Office reorganizes to reduce campus risk

When the cost of a university’s insurance premiums goes up $2.4 million in one year, a change of business is generally in order.

That’s what is happening at the UC Davis risk management office, which is rethinking the way it helps the campus evaluate the risks and rewards of research and other academic programs in part after seeing the campus’s insurance premiums rise from $4.1 million in 2000-2001 to $6.5 million in 2001-2002.

The economic downturn and the accompanying hardening of the insurance market is to blame, said Deborah Luthi, campus director of risk management services. And Insurance costs further skyrocketed after the Sept. 11 terrorist attacks.

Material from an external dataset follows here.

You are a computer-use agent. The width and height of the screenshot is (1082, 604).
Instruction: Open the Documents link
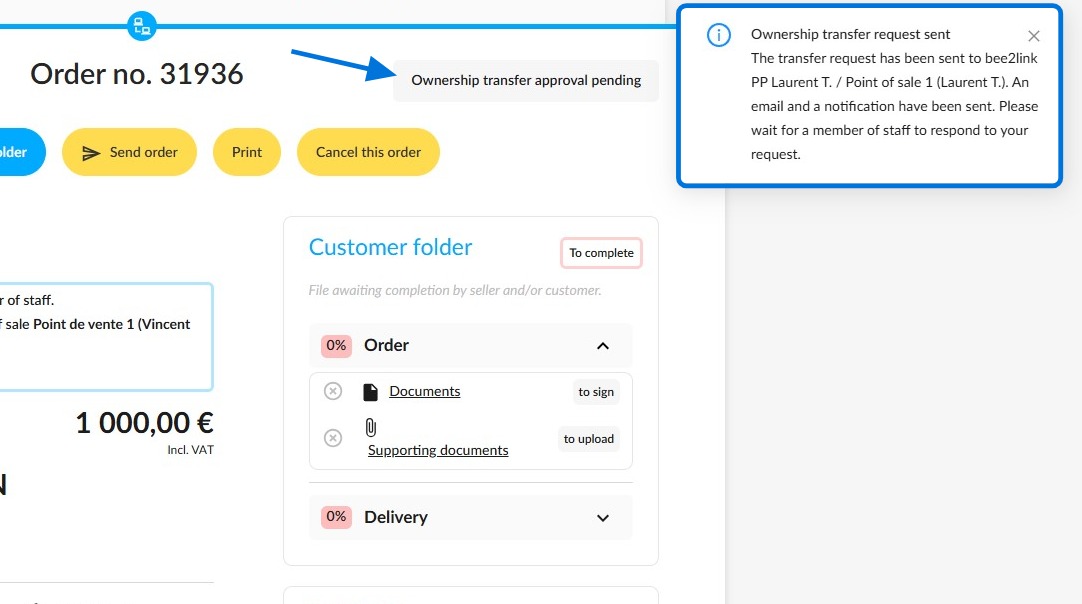pyautogui.click(x=424, y=391)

The campus could face such possible ramifications as denial or limitations of coverage, increased deductibles and higher premium costs, she said.

So Luthi’s office – at one time centered on handling insurance claims – is now concentrating on helping departments anticipate where they might incur claims or face lawsuits in today’s increasingly litigious society. In the past few months, the office has helped develop guidelines for the Hypermini electric vehicle study, student and faculty travel, and the content of university Web sites, for example.

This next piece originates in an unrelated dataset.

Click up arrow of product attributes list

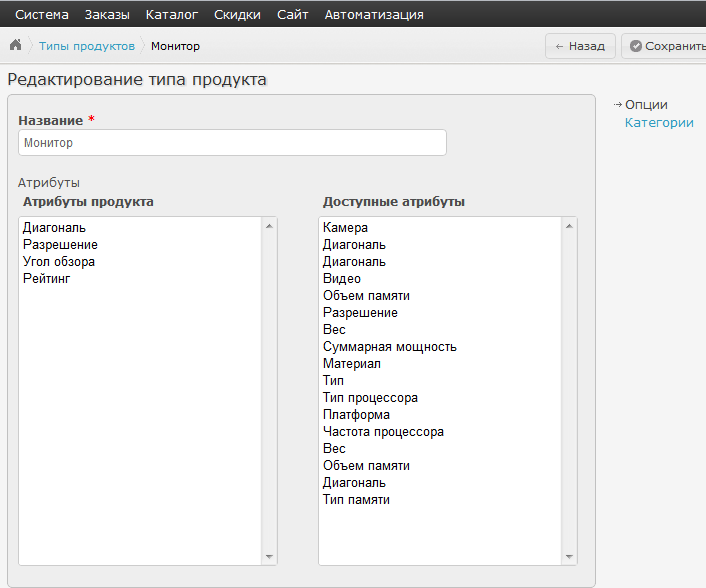269,226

The new focus has the office conducting "risk awareness" classes and sitting down with departments to help employees discern both the hazards and rewards for the university before they take on projects. The office has also moved from Human Resources to a more central post in the Office of Administration.

"Risk management isn’t just the responsibility of Risk Management," Luthi said. "It’s everyone’s responsibility."

Though recent economic insecurities have heightened the need for UC Davis to minimize its risks, changes in the office have been in the works for a few years.

A 1997 decision by the UC Office of the President’s Budget Office upped the ante for each campus by changing the way payments for liability claims and settlements are handled, said UC Davis Director of Risk Management Services Deborah Luthi. Now, rather than having the UC Office of the President fund projected liability costs for the system, each campus directly pays for the programs providing coverage.

"We have more accountability now," said Stan Nosek, associate vice chancellor of business services and supervisor of the risk management office.

The challenges the UC Davis risk management office has faced in recent years and months are not unique. A Nov. 16 story in the Chronicle of Higher Education covered the evolving responsibilities of college risk managers nationwide.

That was something Nosek and Janet Hamilton, vice chancellor of administration, had in mind when they decided to move Risk Management last July.

Work with Human Resources to decrease employee claims in areas such as gender, sex and age discrimination has allowed the office to focus on reducing additional liability and property risks in other departments, Nosek said.

Program managers across campus seem to be receptive to Risk Management’s efforts.

"The office has moved from being reactive in the past to being proactive," said Rosemarie Kraft, the Graduate Division’s associate dean for student affairs.

She has worked with Luthi to ensure academic policies the Graduate Division posts on its Web site are accurate. When terms contradict or are not as complete as the information offered by a student’s department, the discrepancies not only are confusing but can also lead to a lawsuit, Kraft said.

Balancing academic and liability concerns is an important aspect of the work of a university risk manager, Luthi said.

When the Institute of Transportation Studies launched a study to gauge public interest in using electric vehicles around town, Risk Management convinced the institute that the cars needed to be driven by university employees on the job. But Joe Krovoza, institute development director, persuaded the office to also allow student employees to drive the Hypermini cars during off-hours. This would heighten Davis residents’ exposure to the vehicles.

"There were things we needed to do to produce valuable research," Krovoza said. "And Risk Management needed to make sure the university wasn’t incurring an ungodly amount of liability."

At Bodega Bay Marine Laboratory, director Susan Williams and her staff are helping Risk Management develop a campus boating safety policy in the wake of the 2000 accident in the Sea of Cortez that killed a UC Davis professor, a researcher and three Japanese scientists.

The campus has also decided to offer travel accident coverage for university groups who face injury, death or even legal problems or lost luggage while working away from UC Davis, Luthi said.

"As the university’s programs expand out globally, the risks are different," she said. "We need to identify those risks and proactively respond to them."